ProSTEP iViP is an association with its headquarters in Darmstadt, Germany. Founded in 1993 as the ProSTEP Association for the Promotion of Product Data Standards and later renamed to ProSTEP iViP Association in 2002, and since May 2017 the association's name has been written as "prostep ivip". Prostep ivip is a globally active, independent association of 180 member companies from industry, IT and research.

== History ==
After the end of the ProSTEP Initiative of the German Federal Ministry for Economic Affairs and Energy (German acronym: BMW), the ProSTEP Association was founded in 1993. Leading IT managers at BMW, Bosch, Continental, Daimler, Delphi, Opel, Siemens, Volkswagen and 30 other companies realized that the development of modern processes for efficient product data management was crucial to ensuring the ability of German companies to compete in the global marketplace and that they can address their common aims at best when joining under the neutral umbrella of an association.

== Organization ==
40% of today's 180 member companies in prostep ivip are manufacturing companies (manufacturers and suppliers), 40% are IT companies and service providers and 20% are research institutions and other standardization bodies.
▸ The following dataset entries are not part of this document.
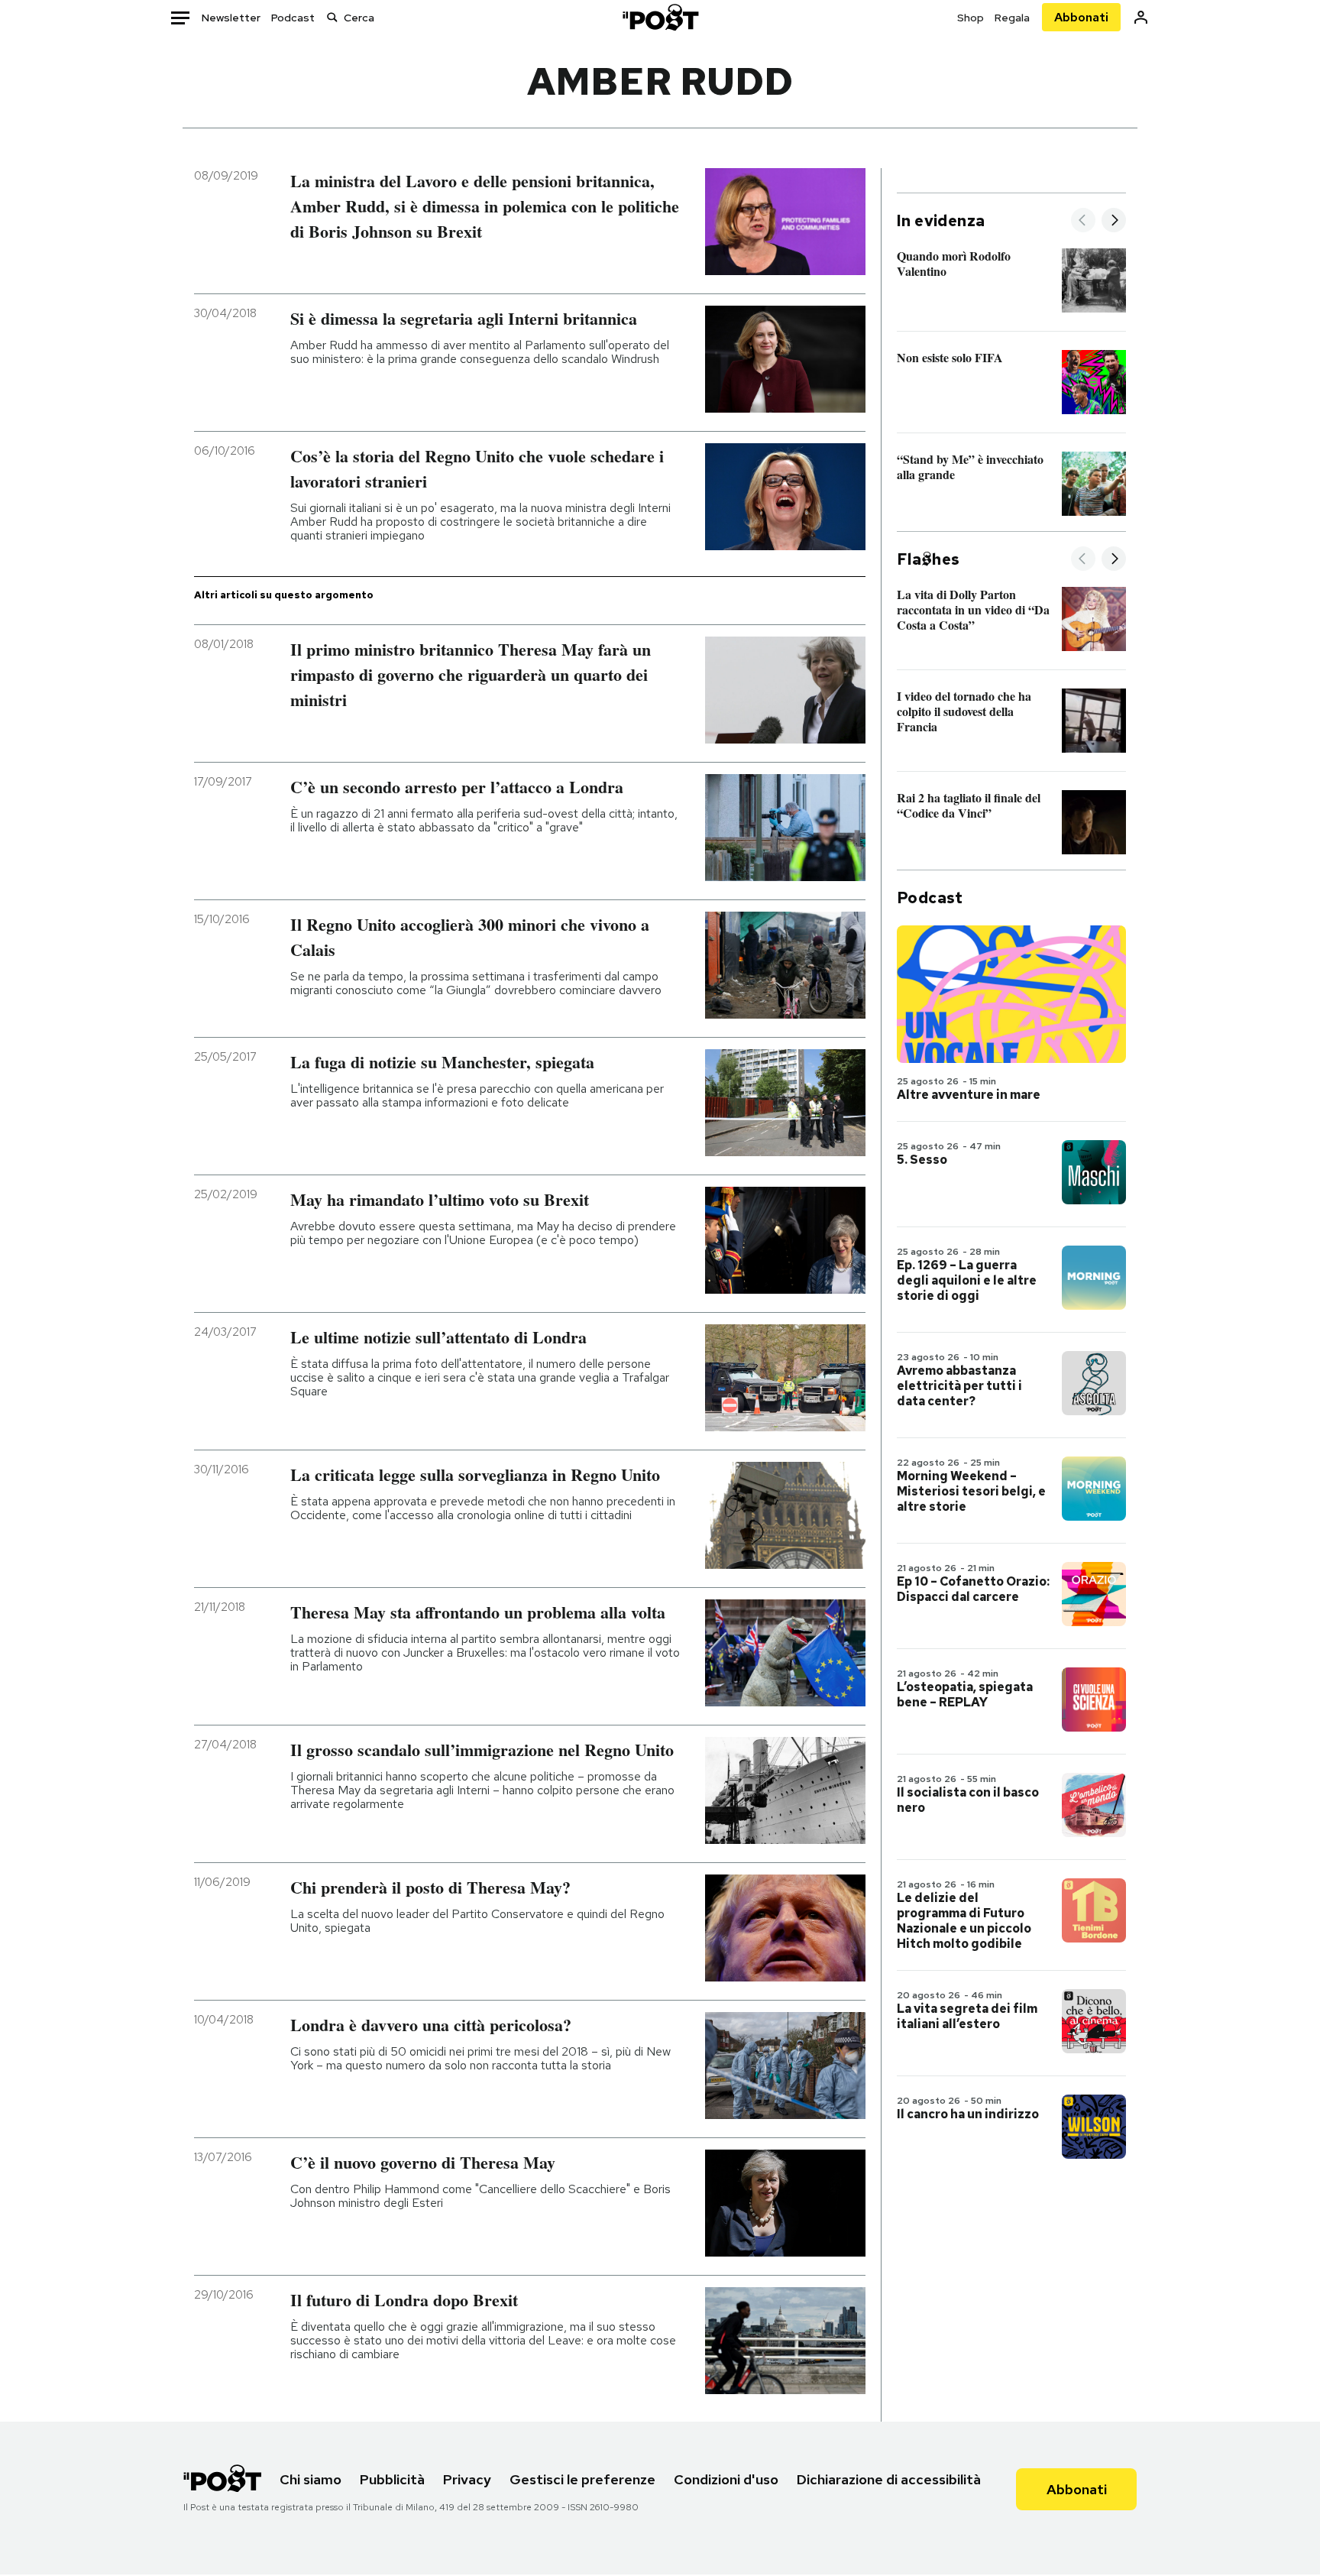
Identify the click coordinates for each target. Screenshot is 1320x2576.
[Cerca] (332, 17)
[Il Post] (660, 17)
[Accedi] (1141, 17)
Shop (970, 17)
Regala (1012, 17)
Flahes (928, 559)
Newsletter (231, 17)
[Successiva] (1114, 221)
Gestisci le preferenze (582, 2479)
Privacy (467, 2479)
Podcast (293, 17)
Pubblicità (392, 2479)
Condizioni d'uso (726, 2479)
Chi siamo (310, 2479)
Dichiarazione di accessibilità (889, 2479)
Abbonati (1081, 17)
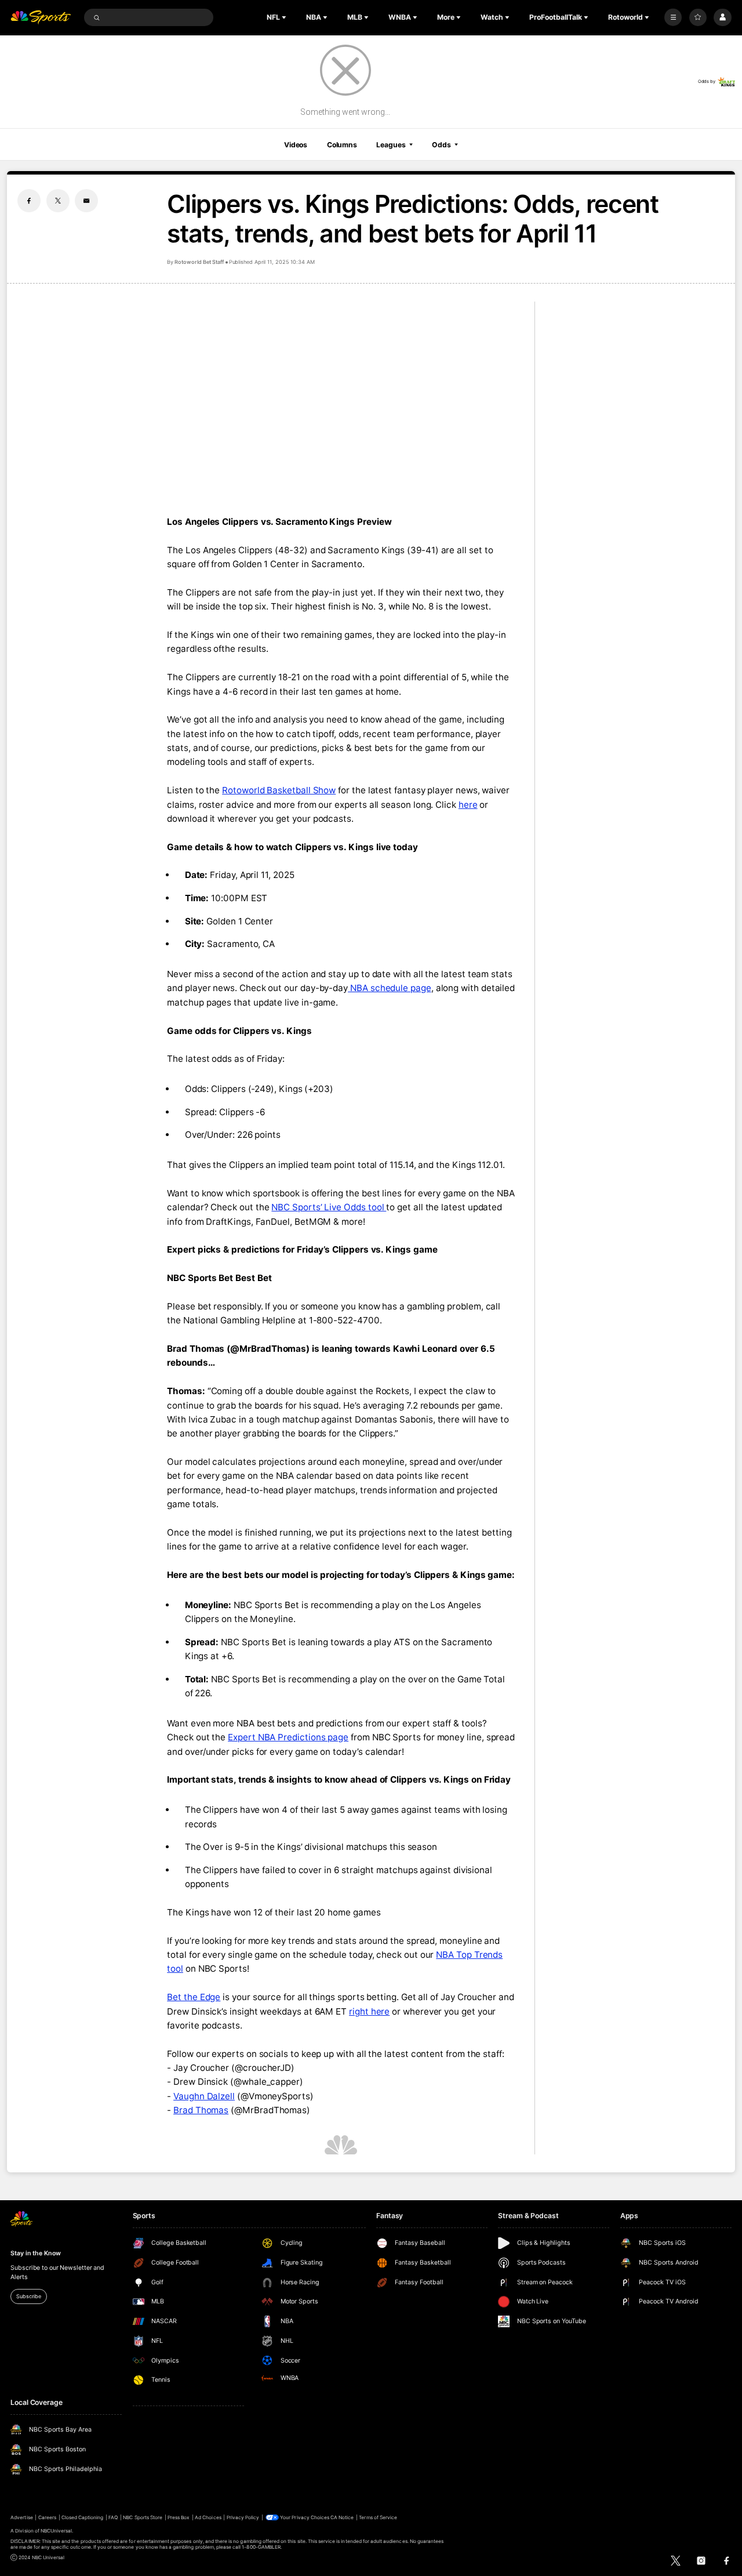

This tripartism is also reflected within the by-annually elected board of the association: one representative of the manufacturers, one of the suppliers, one of the IT and one of the research institutions. Prostep ivip's Technical Programme, with its currently over 20 running project groups, is governed by the Technical Steering Committee (TSC).

== Publications ==
ProSTEP iViP publishes Standards, Recommendations, White Paper and Best Practices together with its partner organizations. For example:
- ISO 10303-242:2014: STEP AP 242 - Managed model-based 3D engineering
- ISO 14306:2012: JT file format specification for 3D visualization
- OMG Requirements Interchange Format
- ASD-STAN EN 9300 / AIA NAS 9300 Long-term Archiving and Retrieval (LOTAR)
- VDA 4965 - Engineering Change Management (ECM)
- VDA 4968 - Vehicle Electric Container (VEC)
- PSI 11 - Smart Systems Engineering (SmartSE)
- PSI 12 - Manufacturing Change Management (MCM)
- PSI 13 - OEM-OEM and OEM-Joint Venture Collaboration (PDM to PDM)
- PSI 14 - JT Industrial Application Package, Format and Use Cases (JTIAP)
- PSI 15 - Enterprise Rights Management (ERM)
- PSI 16 - Code of Openness (CPO)
- DIN SPEC 91383 - JT Industrial Application Package (JTIAP)
- DIN SPEC 91372 - Code of PLM Openness (CPO) - IT Offenheitskriterien (CPO)

== Events ==
Each year in spring prostep ivip conducts one of the world's largest neutral PLM Congresses: the prostep ivip symposium.